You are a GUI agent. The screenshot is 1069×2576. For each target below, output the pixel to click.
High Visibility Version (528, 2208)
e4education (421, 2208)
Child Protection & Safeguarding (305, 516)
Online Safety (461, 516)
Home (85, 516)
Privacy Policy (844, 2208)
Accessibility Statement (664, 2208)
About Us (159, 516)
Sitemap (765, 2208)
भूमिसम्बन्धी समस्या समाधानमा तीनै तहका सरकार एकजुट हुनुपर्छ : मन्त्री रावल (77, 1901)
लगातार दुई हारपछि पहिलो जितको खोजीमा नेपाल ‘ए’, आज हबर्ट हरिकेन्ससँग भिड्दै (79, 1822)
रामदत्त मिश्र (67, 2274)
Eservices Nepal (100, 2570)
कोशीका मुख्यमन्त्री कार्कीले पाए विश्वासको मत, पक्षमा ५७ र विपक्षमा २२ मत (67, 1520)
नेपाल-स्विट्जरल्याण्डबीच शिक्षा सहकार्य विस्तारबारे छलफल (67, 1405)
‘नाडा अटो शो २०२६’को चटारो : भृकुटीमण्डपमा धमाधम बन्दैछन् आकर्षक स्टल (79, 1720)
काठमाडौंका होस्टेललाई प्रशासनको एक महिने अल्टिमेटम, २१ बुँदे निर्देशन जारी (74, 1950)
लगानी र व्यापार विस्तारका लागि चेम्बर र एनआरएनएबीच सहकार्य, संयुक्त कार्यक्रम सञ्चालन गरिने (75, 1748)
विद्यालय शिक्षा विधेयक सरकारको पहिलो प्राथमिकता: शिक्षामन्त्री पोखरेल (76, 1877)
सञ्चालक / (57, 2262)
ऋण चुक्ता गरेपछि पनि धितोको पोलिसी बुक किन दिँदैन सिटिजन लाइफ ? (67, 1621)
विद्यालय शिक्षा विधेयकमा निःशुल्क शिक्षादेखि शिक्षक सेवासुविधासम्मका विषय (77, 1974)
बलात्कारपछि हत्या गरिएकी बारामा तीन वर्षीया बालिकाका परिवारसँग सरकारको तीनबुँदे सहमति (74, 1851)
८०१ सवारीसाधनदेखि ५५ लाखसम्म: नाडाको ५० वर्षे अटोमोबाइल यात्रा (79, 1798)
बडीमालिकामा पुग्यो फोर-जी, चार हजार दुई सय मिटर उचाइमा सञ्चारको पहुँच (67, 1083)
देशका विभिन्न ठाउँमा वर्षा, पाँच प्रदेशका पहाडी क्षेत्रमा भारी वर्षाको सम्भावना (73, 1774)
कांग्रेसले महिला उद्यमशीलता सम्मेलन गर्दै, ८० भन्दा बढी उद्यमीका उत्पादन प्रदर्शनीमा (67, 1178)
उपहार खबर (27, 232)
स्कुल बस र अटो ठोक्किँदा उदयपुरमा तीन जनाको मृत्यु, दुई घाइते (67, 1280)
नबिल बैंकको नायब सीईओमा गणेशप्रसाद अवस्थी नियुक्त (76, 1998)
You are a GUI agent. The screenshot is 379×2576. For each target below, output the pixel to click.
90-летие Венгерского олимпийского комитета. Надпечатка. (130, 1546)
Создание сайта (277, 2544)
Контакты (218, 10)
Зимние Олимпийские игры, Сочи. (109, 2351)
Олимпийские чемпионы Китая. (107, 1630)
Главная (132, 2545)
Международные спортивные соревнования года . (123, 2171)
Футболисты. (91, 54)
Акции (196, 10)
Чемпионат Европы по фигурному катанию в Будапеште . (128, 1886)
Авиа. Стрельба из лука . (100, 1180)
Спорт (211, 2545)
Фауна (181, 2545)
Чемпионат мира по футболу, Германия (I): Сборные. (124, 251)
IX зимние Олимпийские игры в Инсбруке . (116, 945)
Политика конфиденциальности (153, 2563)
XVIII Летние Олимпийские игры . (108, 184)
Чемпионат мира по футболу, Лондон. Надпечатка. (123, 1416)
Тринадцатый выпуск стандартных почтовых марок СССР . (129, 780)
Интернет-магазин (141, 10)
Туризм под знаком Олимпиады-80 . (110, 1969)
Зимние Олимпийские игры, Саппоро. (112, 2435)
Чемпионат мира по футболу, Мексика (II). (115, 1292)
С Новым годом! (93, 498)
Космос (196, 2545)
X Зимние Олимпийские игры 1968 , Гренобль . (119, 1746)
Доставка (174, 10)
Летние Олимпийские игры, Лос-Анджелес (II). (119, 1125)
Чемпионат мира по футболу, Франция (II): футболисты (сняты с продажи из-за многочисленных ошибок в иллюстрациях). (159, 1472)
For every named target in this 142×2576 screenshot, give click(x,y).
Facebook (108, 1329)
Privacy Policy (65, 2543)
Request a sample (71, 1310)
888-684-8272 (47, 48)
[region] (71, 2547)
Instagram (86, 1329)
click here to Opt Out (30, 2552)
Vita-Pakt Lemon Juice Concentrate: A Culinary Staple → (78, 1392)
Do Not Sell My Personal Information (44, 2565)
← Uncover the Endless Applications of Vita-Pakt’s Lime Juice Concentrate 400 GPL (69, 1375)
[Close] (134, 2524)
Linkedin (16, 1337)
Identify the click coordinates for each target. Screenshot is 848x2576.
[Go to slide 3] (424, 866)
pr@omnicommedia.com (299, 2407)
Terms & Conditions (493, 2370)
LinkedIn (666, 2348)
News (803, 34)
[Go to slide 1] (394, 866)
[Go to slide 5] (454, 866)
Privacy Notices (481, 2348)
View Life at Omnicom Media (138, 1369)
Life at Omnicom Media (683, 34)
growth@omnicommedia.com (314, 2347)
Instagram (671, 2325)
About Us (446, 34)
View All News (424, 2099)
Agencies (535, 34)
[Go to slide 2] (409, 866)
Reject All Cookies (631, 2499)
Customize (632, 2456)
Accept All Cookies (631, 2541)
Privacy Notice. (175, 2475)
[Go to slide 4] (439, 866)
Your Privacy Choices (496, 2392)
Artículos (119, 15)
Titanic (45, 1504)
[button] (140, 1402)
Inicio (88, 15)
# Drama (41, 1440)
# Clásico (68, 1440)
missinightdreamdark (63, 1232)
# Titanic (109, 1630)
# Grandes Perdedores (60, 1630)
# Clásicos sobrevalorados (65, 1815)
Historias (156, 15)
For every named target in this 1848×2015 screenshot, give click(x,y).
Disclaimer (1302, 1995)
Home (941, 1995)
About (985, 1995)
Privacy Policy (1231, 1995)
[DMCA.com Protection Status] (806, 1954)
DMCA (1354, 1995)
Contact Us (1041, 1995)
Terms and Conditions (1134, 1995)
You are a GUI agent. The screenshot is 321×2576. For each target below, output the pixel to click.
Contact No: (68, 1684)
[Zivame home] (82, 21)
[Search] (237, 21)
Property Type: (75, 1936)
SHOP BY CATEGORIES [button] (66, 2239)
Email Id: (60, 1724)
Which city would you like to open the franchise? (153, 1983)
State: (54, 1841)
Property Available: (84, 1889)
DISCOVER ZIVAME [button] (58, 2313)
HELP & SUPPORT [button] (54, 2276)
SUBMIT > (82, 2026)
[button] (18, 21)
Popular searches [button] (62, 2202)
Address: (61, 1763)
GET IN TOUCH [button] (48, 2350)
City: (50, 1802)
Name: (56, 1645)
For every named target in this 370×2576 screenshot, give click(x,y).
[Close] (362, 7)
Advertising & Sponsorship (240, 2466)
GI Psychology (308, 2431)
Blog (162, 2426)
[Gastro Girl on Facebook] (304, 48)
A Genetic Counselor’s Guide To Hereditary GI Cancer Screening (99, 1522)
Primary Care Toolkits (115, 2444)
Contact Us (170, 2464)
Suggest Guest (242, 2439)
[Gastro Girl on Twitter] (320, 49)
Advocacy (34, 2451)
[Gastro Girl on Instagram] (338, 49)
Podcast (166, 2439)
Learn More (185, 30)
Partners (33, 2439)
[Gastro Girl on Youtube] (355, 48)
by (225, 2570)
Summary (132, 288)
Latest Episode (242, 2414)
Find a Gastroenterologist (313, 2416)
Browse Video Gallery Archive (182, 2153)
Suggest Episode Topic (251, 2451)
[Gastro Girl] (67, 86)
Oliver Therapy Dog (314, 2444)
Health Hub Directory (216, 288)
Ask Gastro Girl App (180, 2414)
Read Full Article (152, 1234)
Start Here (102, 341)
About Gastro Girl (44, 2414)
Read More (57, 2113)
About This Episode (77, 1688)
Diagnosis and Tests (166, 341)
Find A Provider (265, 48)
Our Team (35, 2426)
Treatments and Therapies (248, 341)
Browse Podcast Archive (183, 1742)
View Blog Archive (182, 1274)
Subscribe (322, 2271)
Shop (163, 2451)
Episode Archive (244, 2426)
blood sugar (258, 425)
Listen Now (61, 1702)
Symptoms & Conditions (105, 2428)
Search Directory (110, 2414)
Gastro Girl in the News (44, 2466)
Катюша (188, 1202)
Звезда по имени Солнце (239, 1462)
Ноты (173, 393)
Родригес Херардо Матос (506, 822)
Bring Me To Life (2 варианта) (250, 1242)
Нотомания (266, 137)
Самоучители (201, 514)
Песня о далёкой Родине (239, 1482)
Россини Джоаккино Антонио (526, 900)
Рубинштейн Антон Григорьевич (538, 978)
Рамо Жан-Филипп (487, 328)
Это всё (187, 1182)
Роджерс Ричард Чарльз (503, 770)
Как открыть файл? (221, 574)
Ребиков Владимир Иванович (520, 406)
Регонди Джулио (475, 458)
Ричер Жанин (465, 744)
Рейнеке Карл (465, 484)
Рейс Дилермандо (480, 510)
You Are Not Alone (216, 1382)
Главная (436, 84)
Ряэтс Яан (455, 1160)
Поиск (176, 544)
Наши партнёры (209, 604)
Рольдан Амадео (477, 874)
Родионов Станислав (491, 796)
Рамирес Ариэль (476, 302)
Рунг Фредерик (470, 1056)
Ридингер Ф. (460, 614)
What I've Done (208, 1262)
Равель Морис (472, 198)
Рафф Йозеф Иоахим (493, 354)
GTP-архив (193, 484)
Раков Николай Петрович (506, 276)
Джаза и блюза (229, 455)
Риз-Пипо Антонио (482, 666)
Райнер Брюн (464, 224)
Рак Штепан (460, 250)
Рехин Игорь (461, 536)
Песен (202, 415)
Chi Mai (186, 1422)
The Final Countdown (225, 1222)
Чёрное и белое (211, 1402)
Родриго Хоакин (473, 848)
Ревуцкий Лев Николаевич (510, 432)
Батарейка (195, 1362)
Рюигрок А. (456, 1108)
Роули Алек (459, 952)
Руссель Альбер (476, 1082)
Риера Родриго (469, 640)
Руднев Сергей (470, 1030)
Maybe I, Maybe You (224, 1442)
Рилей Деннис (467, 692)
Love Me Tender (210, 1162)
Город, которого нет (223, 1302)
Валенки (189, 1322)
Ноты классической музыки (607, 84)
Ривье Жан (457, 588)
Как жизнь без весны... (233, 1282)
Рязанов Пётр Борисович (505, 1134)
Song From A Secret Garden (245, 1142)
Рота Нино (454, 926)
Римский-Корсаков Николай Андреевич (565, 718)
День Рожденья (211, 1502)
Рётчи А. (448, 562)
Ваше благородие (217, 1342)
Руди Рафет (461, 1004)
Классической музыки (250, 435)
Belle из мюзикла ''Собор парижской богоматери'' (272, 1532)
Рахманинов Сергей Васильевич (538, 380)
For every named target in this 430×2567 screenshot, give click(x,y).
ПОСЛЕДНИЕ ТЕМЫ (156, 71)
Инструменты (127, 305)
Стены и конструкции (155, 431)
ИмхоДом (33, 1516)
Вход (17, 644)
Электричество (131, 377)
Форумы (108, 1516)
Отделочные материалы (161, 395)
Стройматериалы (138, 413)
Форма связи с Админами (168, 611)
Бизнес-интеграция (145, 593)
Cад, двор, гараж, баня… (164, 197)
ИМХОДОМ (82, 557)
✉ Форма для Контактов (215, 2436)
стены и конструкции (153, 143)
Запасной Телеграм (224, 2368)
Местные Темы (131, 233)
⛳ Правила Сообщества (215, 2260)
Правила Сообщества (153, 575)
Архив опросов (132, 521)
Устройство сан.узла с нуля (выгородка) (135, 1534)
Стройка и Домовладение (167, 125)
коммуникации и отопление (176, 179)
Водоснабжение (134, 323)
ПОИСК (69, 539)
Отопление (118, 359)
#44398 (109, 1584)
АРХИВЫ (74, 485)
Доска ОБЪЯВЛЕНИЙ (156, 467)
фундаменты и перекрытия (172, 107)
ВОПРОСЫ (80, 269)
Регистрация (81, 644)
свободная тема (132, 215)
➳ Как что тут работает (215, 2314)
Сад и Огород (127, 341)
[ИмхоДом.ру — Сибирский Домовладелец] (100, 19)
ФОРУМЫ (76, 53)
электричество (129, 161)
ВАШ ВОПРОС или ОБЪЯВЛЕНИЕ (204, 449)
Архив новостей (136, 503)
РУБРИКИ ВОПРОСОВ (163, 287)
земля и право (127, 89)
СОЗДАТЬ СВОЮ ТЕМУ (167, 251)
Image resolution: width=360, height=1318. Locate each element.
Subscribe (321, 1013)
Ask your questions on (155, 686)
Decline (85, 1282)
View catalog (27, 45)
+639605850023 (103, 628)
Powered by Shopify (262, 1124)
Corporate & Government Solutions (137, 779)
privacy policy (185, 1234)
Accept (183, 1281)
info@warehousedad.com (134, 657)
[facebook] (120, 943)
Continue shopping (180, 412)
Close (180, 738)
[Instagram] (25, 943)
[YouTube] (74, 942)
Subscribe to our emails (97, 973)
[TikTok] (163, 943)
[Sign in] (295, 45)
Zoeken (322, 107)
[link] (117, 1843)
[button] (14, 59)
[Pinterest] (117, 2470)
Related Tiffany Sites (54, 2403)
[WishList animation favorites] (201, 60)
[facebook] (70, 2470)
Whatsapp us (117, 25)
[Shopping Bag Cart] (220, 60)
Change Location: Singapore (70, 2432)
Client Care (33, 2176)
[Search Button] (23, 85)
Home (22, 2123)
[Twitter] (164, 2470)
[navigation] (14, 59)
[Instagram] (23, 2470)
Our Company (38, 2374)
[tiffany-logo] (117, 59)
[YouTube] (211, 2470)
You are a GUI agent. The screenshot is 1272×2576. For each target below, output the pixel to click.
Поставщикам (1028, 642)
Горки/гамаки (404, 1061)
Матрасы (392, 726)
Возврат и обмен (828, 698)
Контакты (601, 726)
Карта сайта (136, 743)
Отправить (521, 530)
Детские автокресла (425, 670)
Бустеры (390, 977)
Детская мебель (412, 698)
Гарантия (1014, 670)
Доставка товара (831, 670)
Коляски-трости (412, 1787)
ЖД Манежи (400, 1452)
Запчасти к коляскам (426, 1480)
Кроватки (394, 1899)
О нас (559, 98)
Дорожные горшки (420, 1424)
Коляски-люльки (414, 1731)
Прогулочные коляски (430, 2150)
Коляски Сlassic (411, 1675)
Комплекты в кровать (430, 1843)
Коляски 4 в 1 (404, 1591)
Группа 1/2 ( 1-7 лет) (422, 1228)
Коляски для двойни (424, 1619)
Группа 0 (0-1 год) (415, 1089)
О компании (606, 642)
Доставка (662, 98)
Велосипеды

#####

# PROBLEM DESCRIPTION
The entries above hold the needed span. Transcribe exactly the lines from the one with "Privacy Policy (65, 2543)" to the one with "Address: (61, 1763)", both included.

# TASK ANSWER
Privacy Policy (65, 2543)
Request a sample (71, 1310)
888-684-8272 (47, 48)
[region] (71, 2547)
Instagram (86, 1329)
click here to Opt Out (30, 2552)
Vita-Pakt Lemon Juice Concentrate: A Culinary Staple → (78, 1392)
Do Not Sell My Personal Information (44, 2565)
← Uncover the Endless Applications of Vita-Pakt’s Lime Juice Concentrate 400 GPL (69, 1375)
[Close] (134, 2524)
Linkedin (16, 1337)
Identify the click coordinates for each target. Screenshot is 848x2576.
[Go to slide 3] (424, 866)
pr@omnicommedia.com (299, 2407)
Terms & Conditions (493, 2370)
LinkedIn (666, 2348)
News (803, 34)
[Go to slide 1] (394, 866)
[Go to slide 5] (454, 866)
Privacy Notices (481, 2348)
View Life at Omnicom Media (138, 1369)
Life at Omnicom Media (683, 34)
growth@omnicommedia.com (314, 2347)
Instagram (671, 2325)
About Us (446, 34)
View All News (424, 2099)
Agencies (535, 34)
[Go to slide 2] (409, 866)
Reject All Cookies (631, 2499)
Customize (632, 2456)
Accept All Cookies (631, 2541)
Privacy Notice. (175, 2475)
[Go to slide 4] (439, 866)
Your Privacy Choices (496, 2392)
Artículos (119, 15)
Titanic (45, 1504)
[button] (140, 1402)
Inicio (88, 15)
# Drama (41, 1440)
# Clásico (68, 1440)
missinightdreamdark (63, 1232)
# Titanic (109, 1630)
# Grandes Perdedores (60, 1630)
# Clásicos sobrevalorados (65, 1815)
Historias (156, 15)
For every named target in this 1848×2015 screenshot, give click(x,y).
Disclaimer (1302, 1995)
Home (941, 1995)
About (985, 1995)
Privacy Policy (1231, 1995)
[DMCA.com Protection Status] (806, 1954)
DMCA (1354, 1995)
Contact Us (1041, 1995)
Terms and Conditions (1134, 1995)
You are a GUI agent. The screenshot is 321×2576. For each target below, output the pixel to click.
Contact No: (68, 1684)
[Zivame home] (82, 21)
[Search] (237, 21)
Property Type: (75, 1936)
SHOP BY CATEGORIES [button] (66, 2239)
Email Id: (60, 1724)
Which city would you like to open the franchise? (153, 1983)
State: (54, 1841)
Property Available: (84, 1889)
DISCOVER ZIVAME [button] (58, 2313)
HELP & SUPPORT [button] (54, 2276)
SUBMIT > (82, 2026)
[button] (18, 21)
Popular searches [button] (62, 2202)
Address: (61, 1763)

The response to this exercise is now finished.